LEDs (light emitting diodes) are different from say, an old school incandescent bulb, which heats up a filament to generate light, in that they’re electroluminescent—electricity passes through a semiconductor and the movement of the electrons just lights it up. Instead of having one lightbulb in the bottom of the screen, shining up through all of the LCD pixels, you can have arrays of LEDs that shine through smaller portions of the LCD screen, leaving other portions in the dark, so to speak.

OLED—”organic light emitting diode”—is slightly different. Since the electroluminescent component is organic and not a chip, each point of light can be much tinier. That’s why an LED TV still needs the LCD screen in front: there’s no way to have a single LED per pixel unless the screen is huge, and mounted to the side of a building in Times Square. OLEDs don’t: HD OLED displays are made up of red, green and blue dots, no LCD panel required.

LED Is As LED Does
So, Samsung’s term “LED TV” is more accurately—and more commonly—described as an LED-backlit LCD. But not all LED displays are created equal.

There are two major kinds of LED backlighting: Edge-lit and local dimming. Edge-lit displays are what they sound like—the LEDs are arranged in strips running along all four edges of the TV, like you can see in this gut shot from Cnet. A light guide directs the glowyness toward the center of the screen. The advantage of edge-lit displays is that they can get incredibly thin, are 40 percent more power-efficient than regular LCDs and are a bit cheaper than local-dimming TVs. But because they’re still shooting light indiscriminately across the LCD panel, they can’t pull off the black levels that a local dimming backlight setup can.

LED backlighting of the local dimming variety is how you build the best LCD TV in the world. It’s called local dimming, as you probably guessed, because there are a bunch of LED bulbs—hundreds in the Sony XBR8—arranged in a grid behind the screen. They can all be dark or brightly lit, or they can turn off individually or in clusters, making for the actual Dark Knight, rather than the Grayish Knight you’d see on many cheaper CCFL LCDs. Sets with local dimming are pricier than edge-lit—the Samsung’s local-dimming 46-incher started at $3,500, versus $2800 for one of their edge-lit models. They are thicker too.

What Color Is Your LED?
The color of the LEDs matters too, separating the best LED-backlit LCDs from the the merely great. Most LED sets just use white bulbs. The reason Sony’s XBR8 started out at $5,000—as much as Pioneer’s king-of-TVs Kuro—is because it uses tri-color LEDs in an RGB array. In each cluster, there are two green bulbs next to one red and one blue (greens aren’t as bright). The result is high contrast plus super clean, incredibly accurate color.

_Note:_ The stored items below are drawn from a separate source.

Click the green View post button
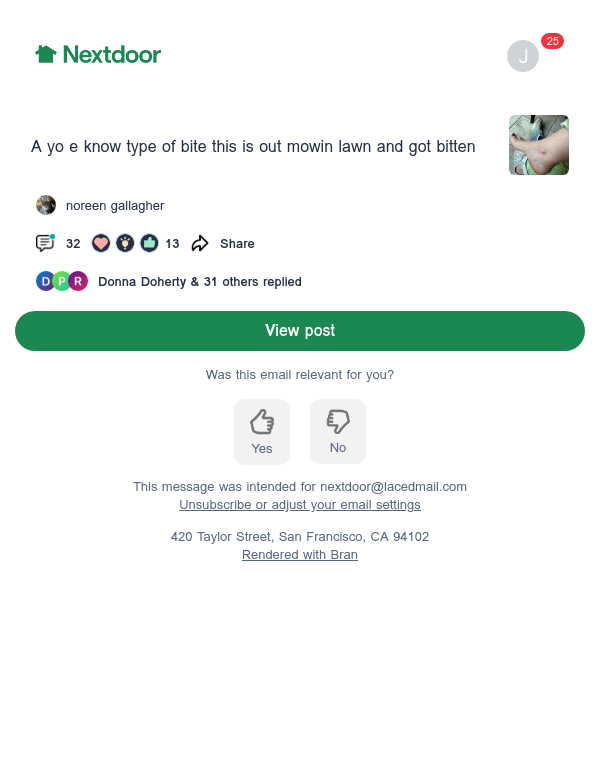[300, 331]
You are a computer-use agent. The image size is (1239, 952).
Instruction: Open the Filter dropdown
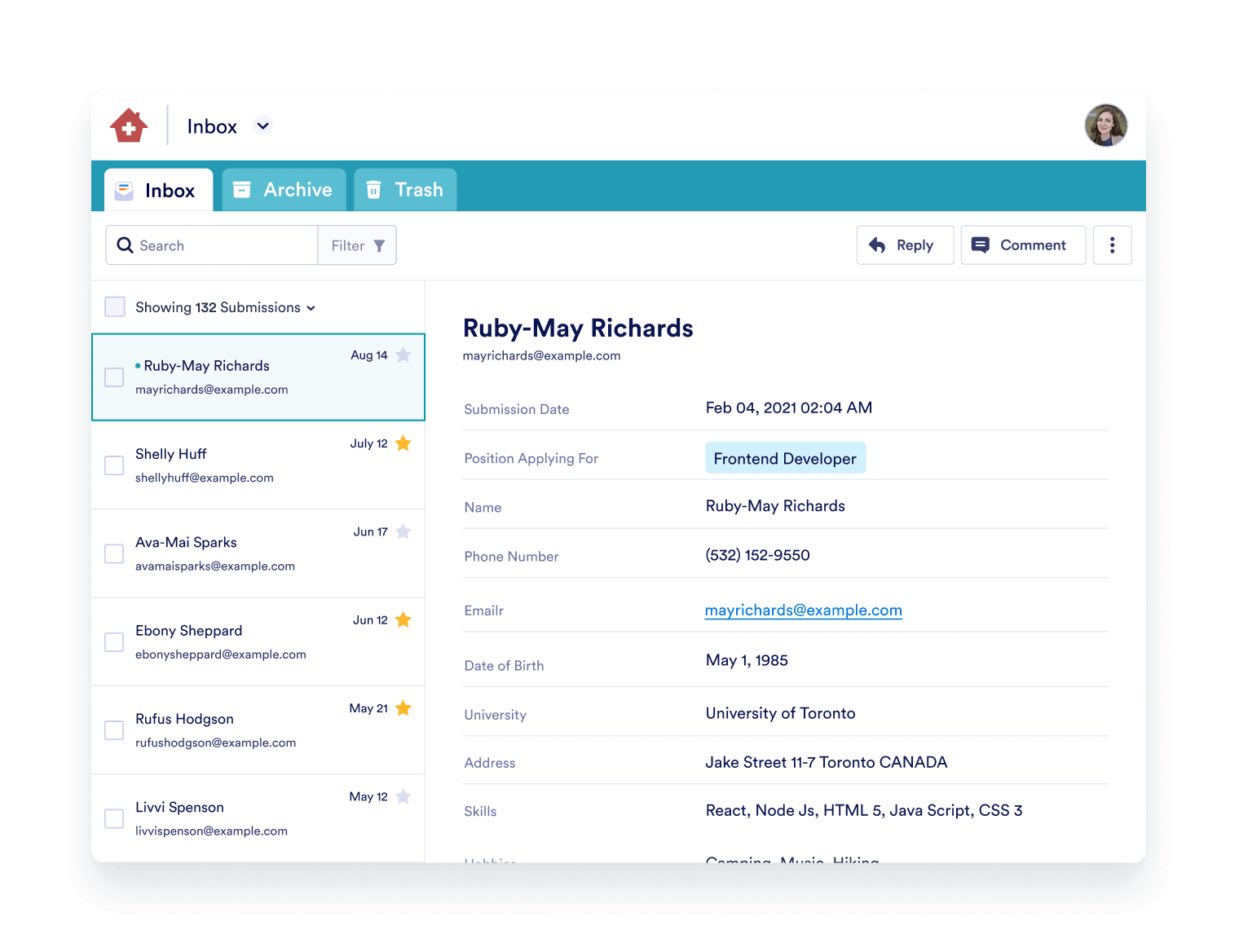point(357,245)

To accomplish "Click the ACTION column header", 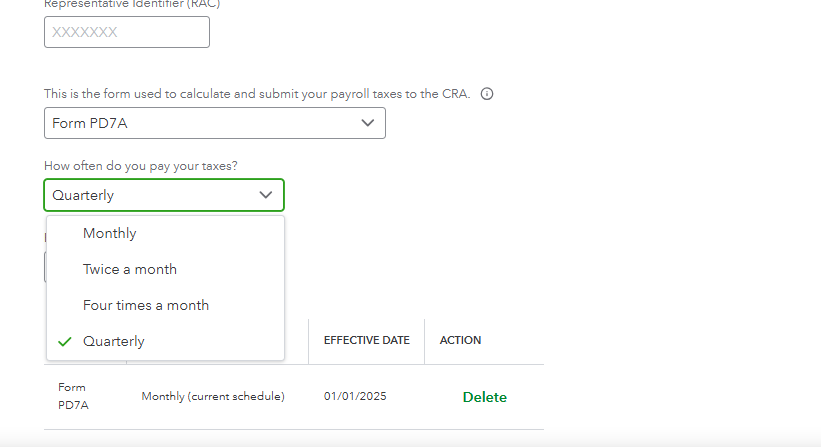I will coord(460,340).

LED displays are getting cheaper, more quickly than originally expected, so we could see them go mainstream sooner. You already see the lower-end edge-lit LED tech used in mainstream stuff—MacBook Pro and Dell’s Mini 9 to name a couple. Which is a good thing, since the prophesied ascendancy of OLED in 2009 completely failed to happen. So we’ll have to make do with LED in the meantime. Just be sure to find out what kind when you’re buying.